Strona:PL Joseph Conrad-Tajny agent cz.1 118.jpeg

Ta strona została uwierzytelniona.

szczupłej dłoni, zaczynał rozglądać się w tej ciemnej sprawie, z rosnącem zajęciem. Poraz pierwszy od chwili objęcia swego stanowiska uczuł, że może za pobieraną pensyę dokonać jakiejś samodzielnej rzeczywistej pracy. A to uczucie sprawiało mu przyjemność.
— Przewrócę go na drugą stronę, jak rękawiczkę — myślał, wpatrując się ciągle w inspektora.
A głośno przemówił:
— Nie wątpię, że pan znasz się na rzeczy, ale...
Przerwał i zaczął zupełnie innym tonem:
— Co mianowicie możesz pan powiedzieć przeciw Michelisowi?
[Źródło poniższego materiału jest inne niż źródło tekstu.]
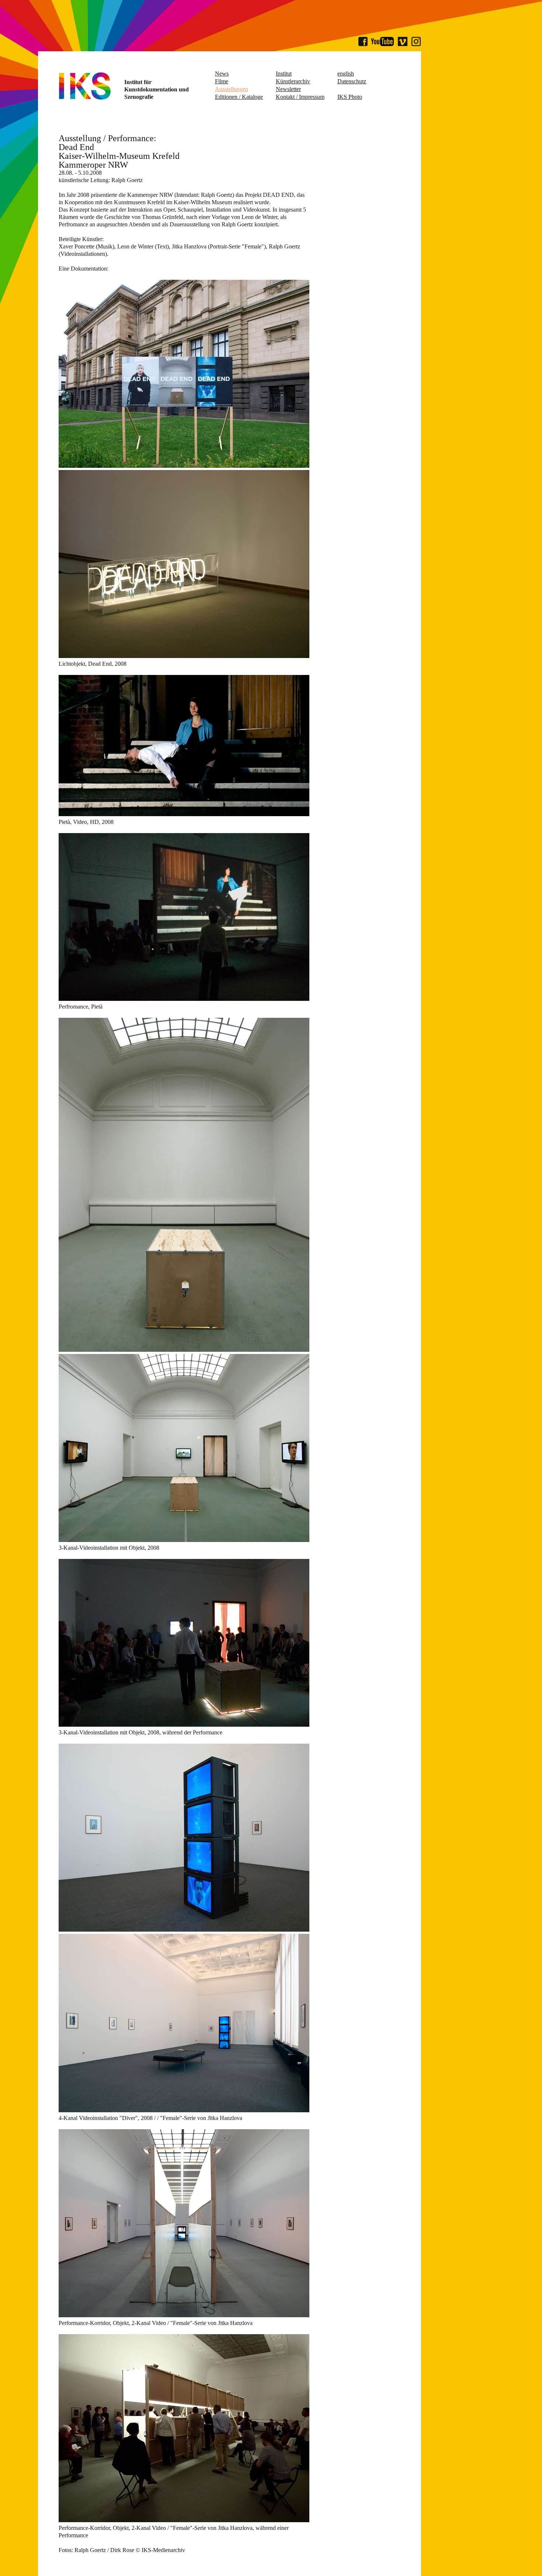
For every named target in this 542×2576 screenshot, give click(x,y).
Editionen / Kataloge (239, 97)
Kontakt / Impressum (300, 97)
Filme (221, 81)
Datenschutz (351, 81)
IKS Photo (349, 97)
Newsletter (288, 89)
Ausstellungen (231, 89)
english (345, 73)
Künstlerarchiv (293, 81)
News (222, 73)
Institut (284, 73)
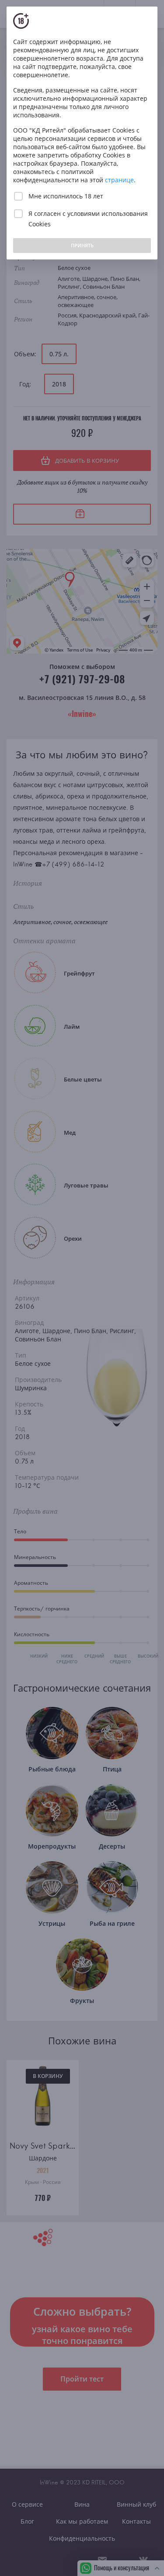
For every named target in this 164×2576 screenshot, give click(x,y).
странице (119, 180)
Oprócz tego, że dwaj podejrzani ludzie wsiedli na stacyi, w pobliżu miejsca jego pobytu?
— To samo już wystarcza, gdy wchodzi w grę taki człowiek — odrzekł inspektor, odzyskawszy zupełnie równowagę.
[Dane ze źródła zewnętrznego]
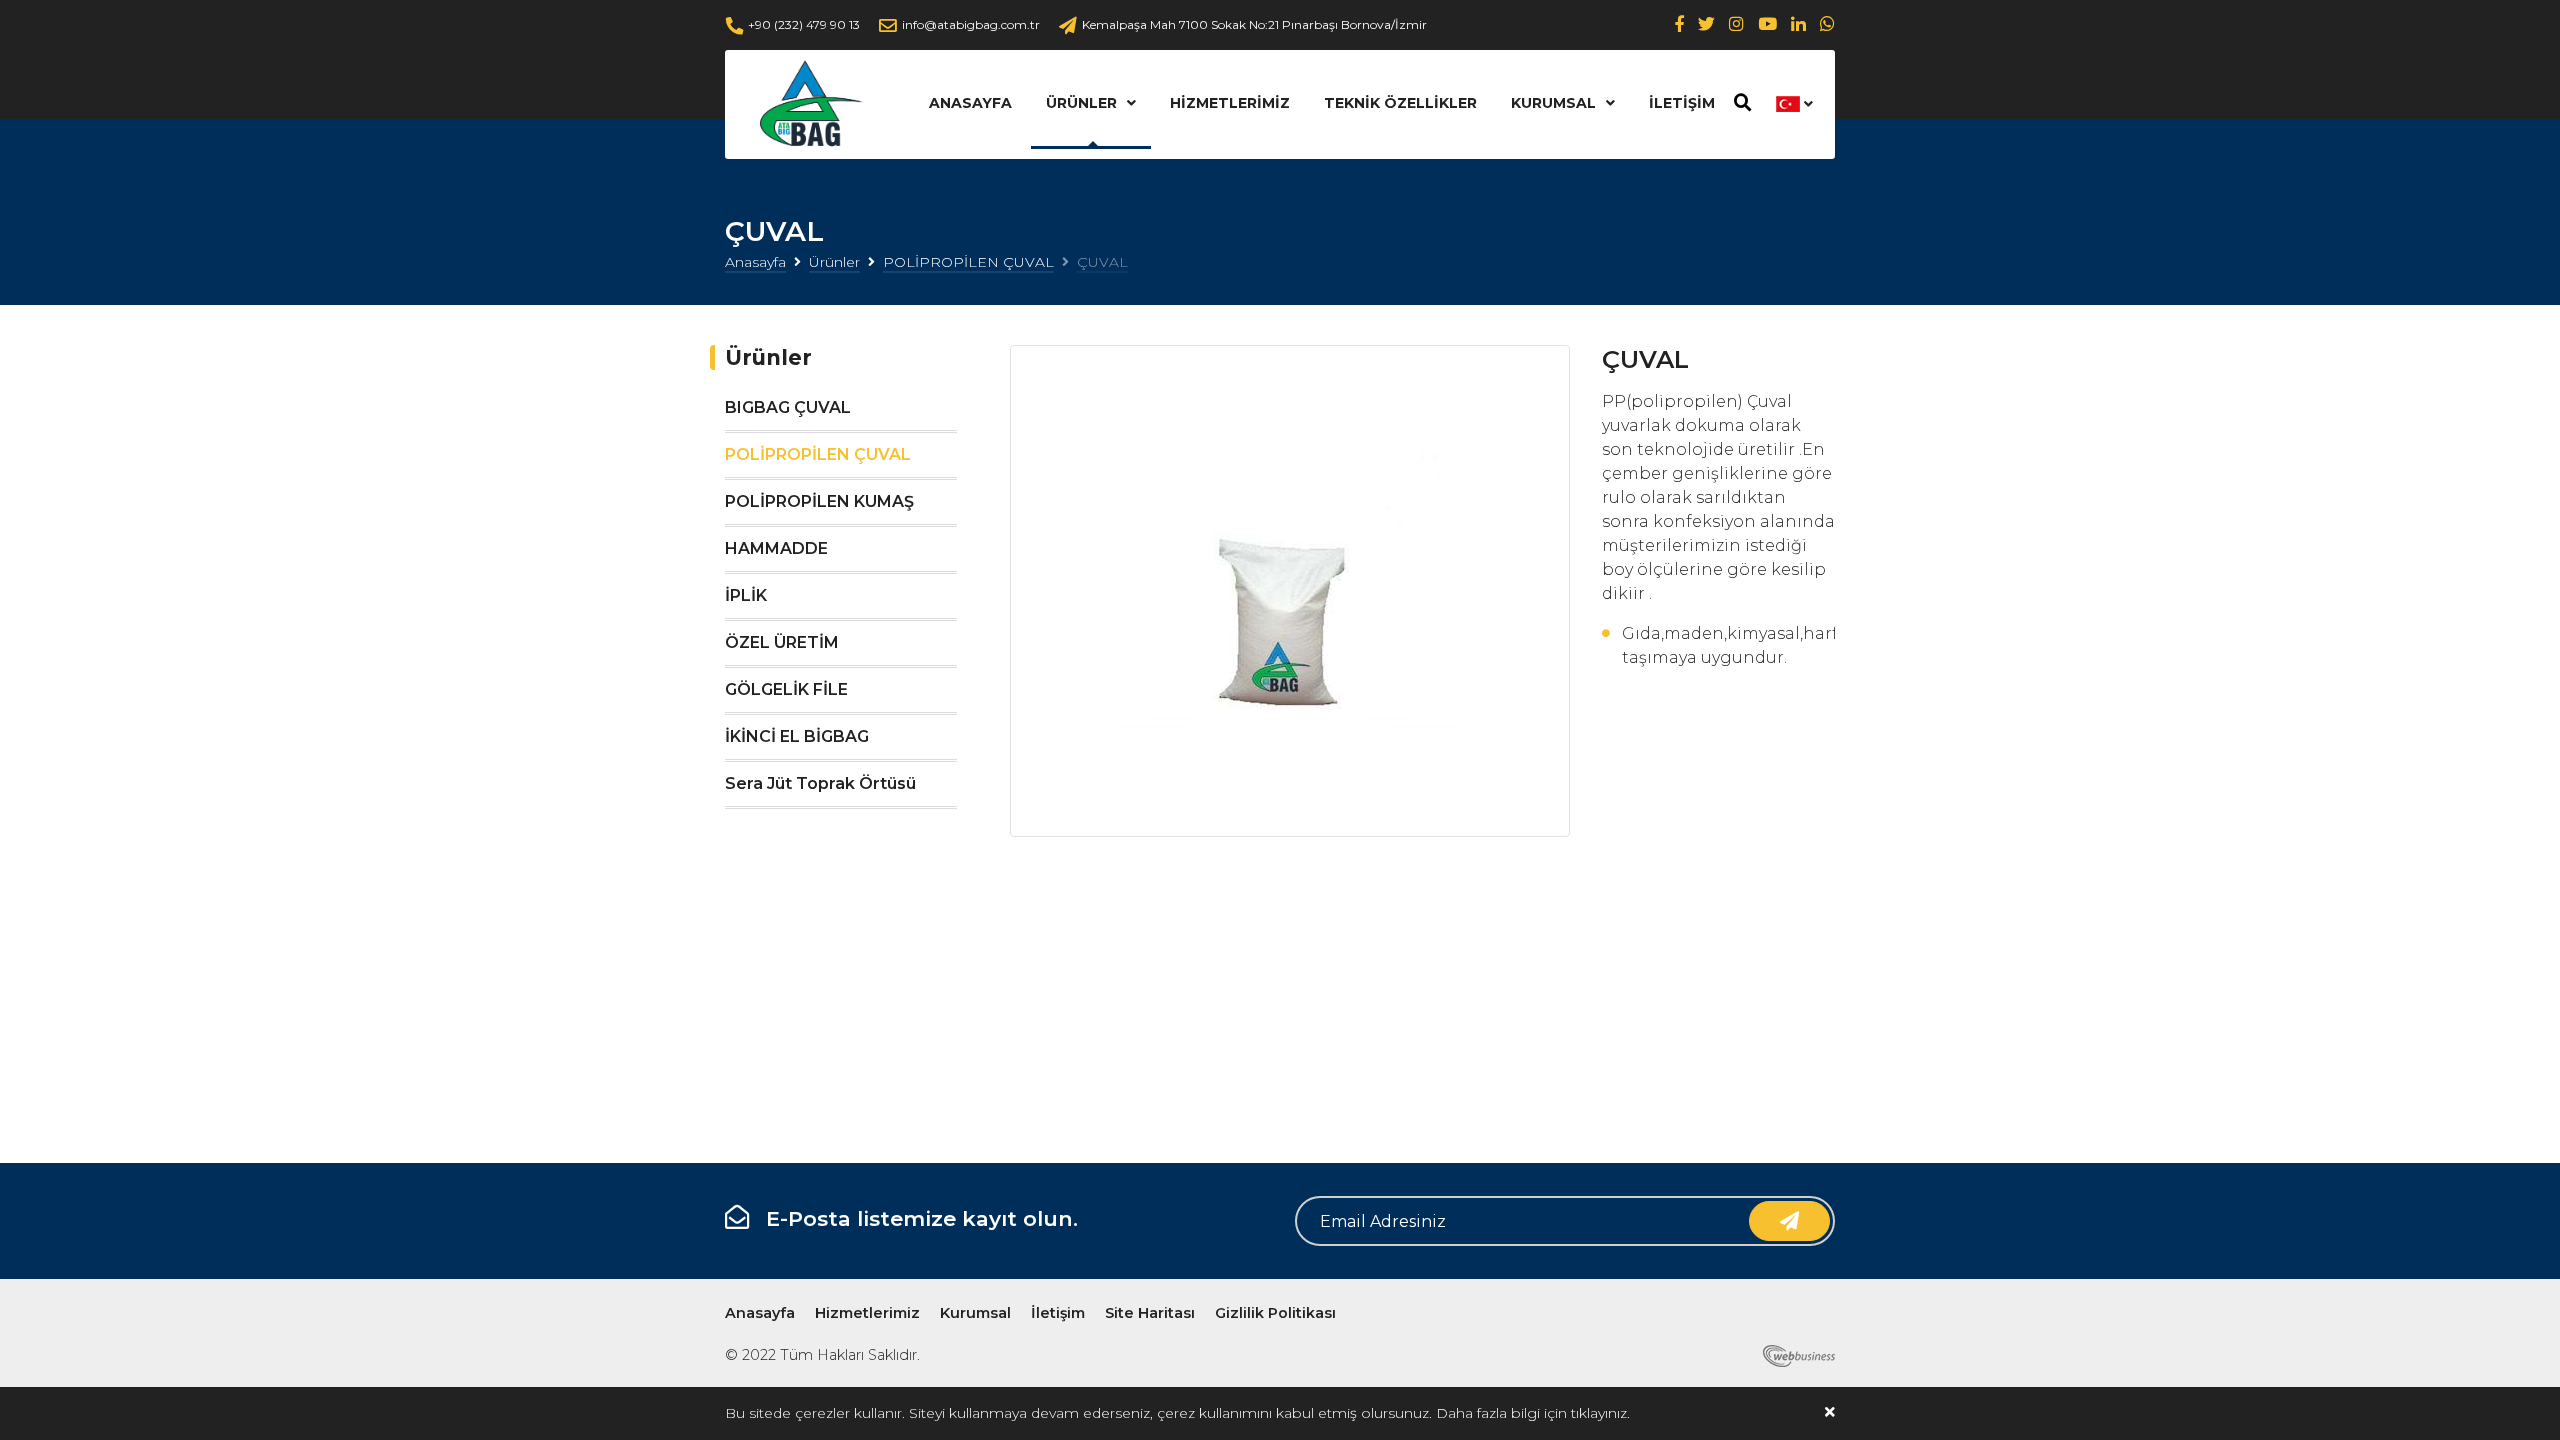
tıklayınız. (1600, 1413)
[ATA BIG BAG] (808, 104)
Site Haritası (1150, 1313)
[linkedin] (1798, 24)
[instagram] (1736, 24)
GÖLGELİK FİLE (786, 689)
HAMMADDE (776, 548)
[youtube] (1767, 24)
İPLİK (746, 595)
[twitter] (1706, 24)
W gruncie był on dobrym człowiekiem, przyzwyczajonym do zaufania, okazywanego mu przez zwierzchników, dla których był zawsze przyjaźnie usposobiony. Trzech już pamiętał na tem stanowisku. Z pierwszymi dwoma poszło mu łatwo: prowadził ich na jedwabnej nitce. Ten trzeci, dla całego wydziału od początku przedstawiał się zagadkowo i dziś, po upływie półtora roku, pozostał wciąż zagadką. Ale inspektor uważał, że pomimo dziwacznych pozorów, jest on nieszkodliwy. Słuchał jego słów z pozornem uszanowaniem, w głębi zaś serca z dobrodusznem pobłażaniem.
— Michelis zameldował się przed wyjazdem na wieś?